What do we mean by ‘code identity’? Some high level attempt to capture this particular program, and differentiate it from all other possible programs. State of the art trust combines a number of factors: the binary you are actually going to run, maybe libraries that it loads … and then we also care about any configuration files or inputs it was given when it first started, because that two can influence its behavior … all this information is condensed down into a hash, so you take something like SHA-1 and run it over all of this information, and you end up with one nice value that you can use to represent this particular program.
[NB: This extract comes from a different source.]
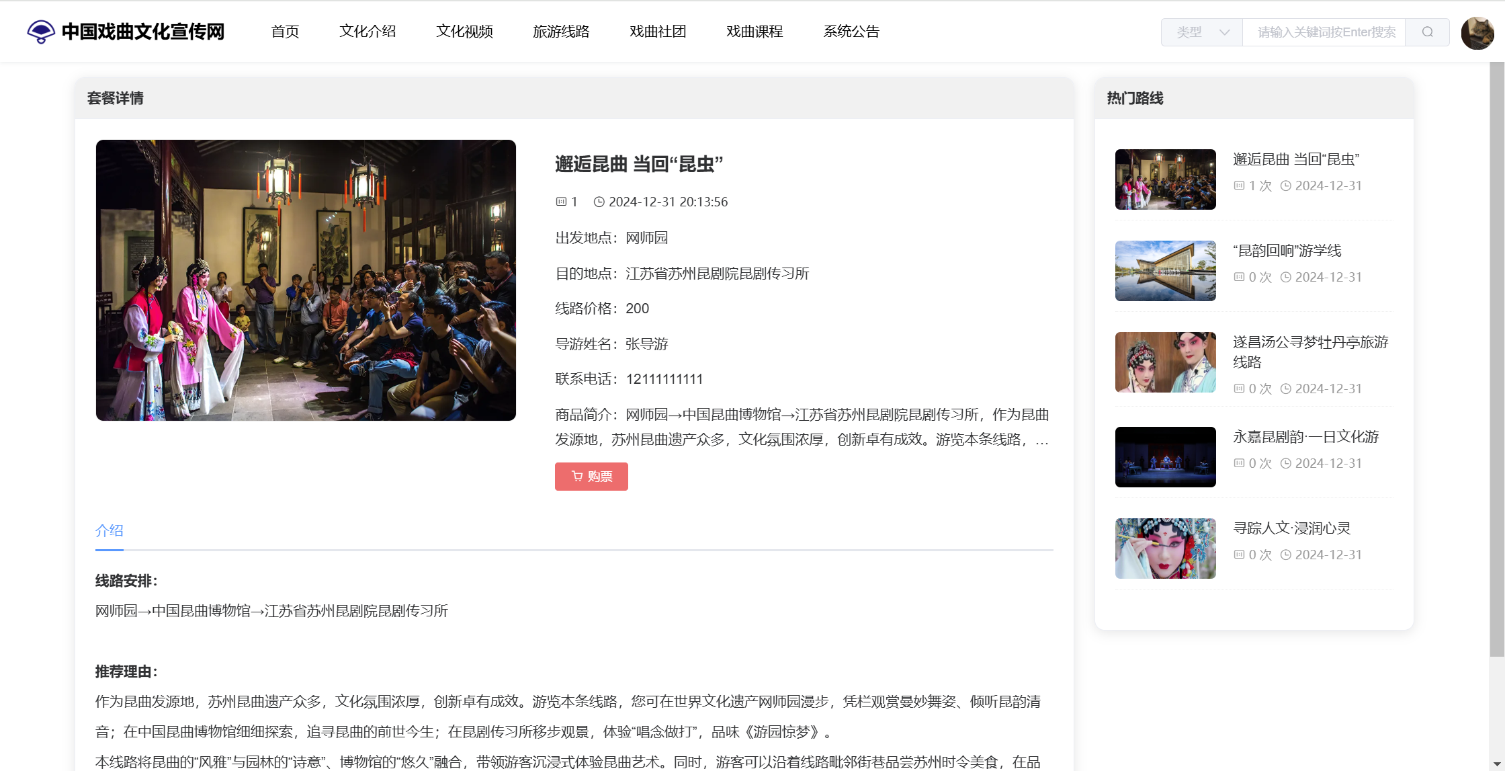Select the 介绍 tab
This screenshot has height=771, width=1505.
(109, 530)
How can we use code identity as a trust foundation? Well, given that you know what program is going to run, because you have been given its binaries and its inputs, you may be able to compute some of these additional properties. So you can run that magic algorithm and decide if control flow is respected, you can run a type checker and decide is this type safe. And so, just knowing code identity, you can infer all of these other properties, where as I argued earlier, you can’t go the other way.

What can this do for you, at a high level? Well, there have been a number of applications … from a research perspective, there have been techniques to secure the boot process of your computer, so as your computer boots up you can check the identity of piece of code and make sure that it is the correct one, so you will never use unintended code, there is also work concerning trusted third parties; a lot of protocols require the trust of third parties so that two individuals can exchange secrets and other information, and with the ability to know what code is running, you can have sort of a stronger notion of trust, rather than trusting, let’s say Verisign or Microsoft, you check the code and say, ‘OK, this is the code they are supposed to be running, we can trust them to perform whatever task …”

Parno went on to explore how to establish code identity, how to use it as a basis for secure booting, how to record code identity, and how to attest and interpret. He also examined load-time versus run-time properties, and other issues.
In conclusion, Parno asserted that code identity is critical to bootstrapping trust, that there are assorted roots of trust available, and that many open questions remain.